PAGE TEXT –
---
Linda’s Guilt-Induced Nightmare
Send Help
Raimi returned to the horror genre for the first time in 17 years with his survival thriller Send Help. With its wonderfully satirical premise of Cast Away meets Horrible Bosses, Send Help sees Raimi with his feet planted firmly back in Evil Dead territory. It’s gory, gross, and twistedly hilarious.
There are a couple of great jump scares in Send Help, but the spookiest sequence is when Linda sees Bradley’s fiancée wash up on the shore in the dead of night. It turns out to be a guilt-induced hallucination, but it still gets a good scare out of the audience.
The Tree Assault
The Evil Dead
The most notorious scene in The Evil Dead is when Cheryl gets attacked by demonic tree branches. It’s pretty difficult to watch, but that’s what makes it so effective. A seemingly harmless walk through the woods becomes a fight for survival when the surrounding wilderness grabs Cheryl and violates her body.
Raimi has since said that he regrets the tree scene, and wishes he hadn’t filmed it in the first place. It’s easy to see why he might have misgivings about the scene; it trivializes the very real horror of sexual violence through the lens of horror cinema. But it’s an undeniably powerful sequence.
Christine Is Literally Dragged To Hell
Drag Me To Hell
After making three Spider-Man movies, Raimi returned to his campy horror roots with Drag Me to Hell, about a young woman’s struggle to escape a gypsy’s curse. There are some great jump scares and grossout gags in the film, but its scariest moment is the final scene.
At the end of Drag Me to Hell, just when Christine thinks she’s escaped the curse and her life can go back to normal, a portal opens in the ground and she’s literally dragged to Hell. We have to watch the fire and brimstone melt our protagonist’s face on her way to the underworld. It’s a pretty disturbing way to end a movie.
---
SOURCE DATA –
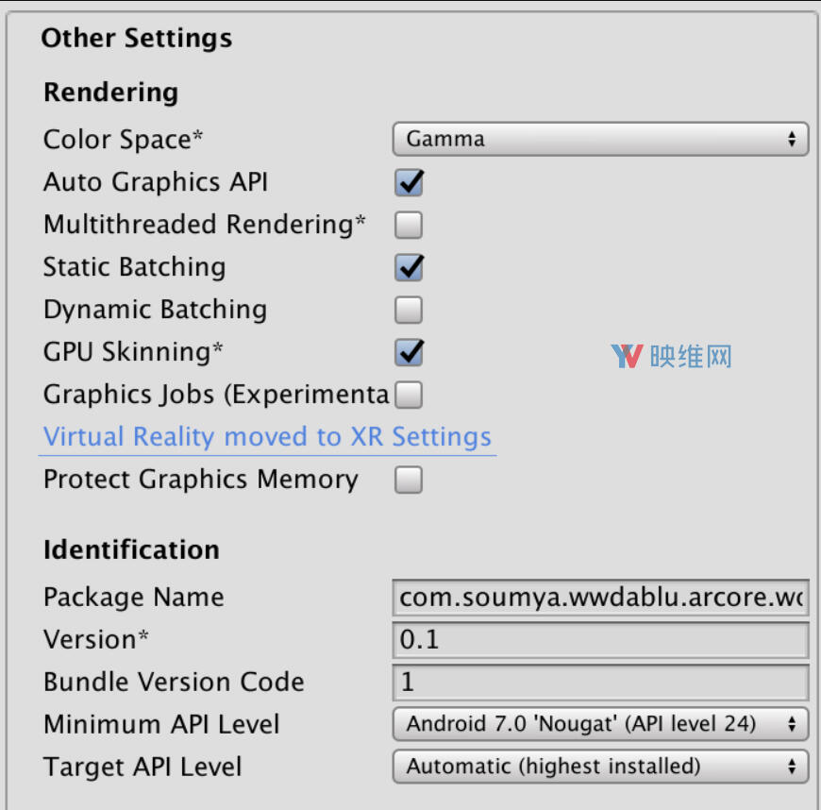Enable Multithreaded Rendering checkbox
---
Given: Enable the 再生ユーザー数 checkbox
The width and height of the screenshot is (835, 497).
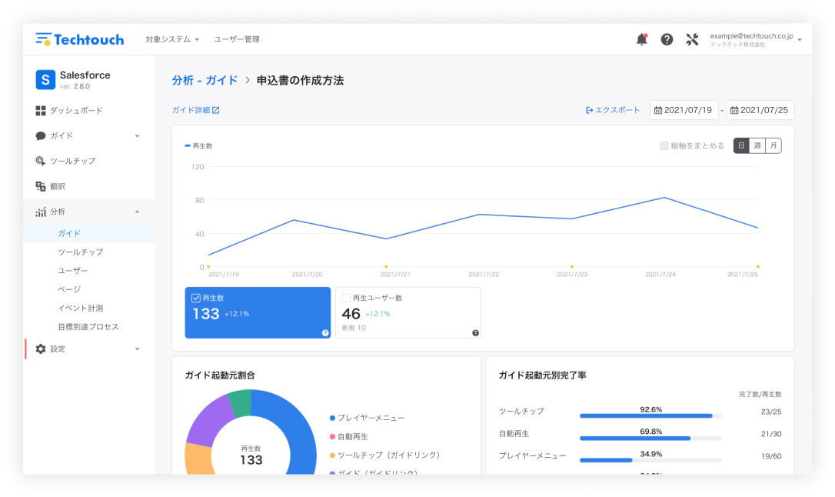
---
ABOUT THIS TASK – Continue the piece on Raimi's scariest horror scenes, picking up after its last sentence.

ANSWER BOX –
The Souls Of The Damned
Doctor Strange In The Multiverse Of Madness
To Kevin Feige’s credit, when he hired Raimi to direct the Doctor Strange sequel, he really let him make a Sam Raimi movie. Multiverse of Madness isn’t just another cookie from the Marvel cookie-cutter; when Strange possesses his own zombified corpse and flies on the wings of demons to fight a witch, it almost feels like Evil Dead 4.
But before he can harness the souls of the damned, Strange is yanked into their dimension. From the haunted look on Benedict Cumberbatch’s face to the demonic hands dragging him into a mysterious black liquid, this is a truly unsettling visual.
Cheryl’s Transformation Into A Deadite
The Evil Dead
Cheryl defined the tone and aesthetic of the entire Evil Dead franchise when she transformed into a deadite in the original film. What makes The Evil Dead’s demons so different is their twisted sense of humor, conveyed by the horrifying grin on Cheryl’s face.
She levitates, her eyes turn white, and her friends have to lock her in the basement to prevent her from spreading the possession to anyone else. The whole scene has a delightfully chaotic vibe that keeps you on the edge of your seat.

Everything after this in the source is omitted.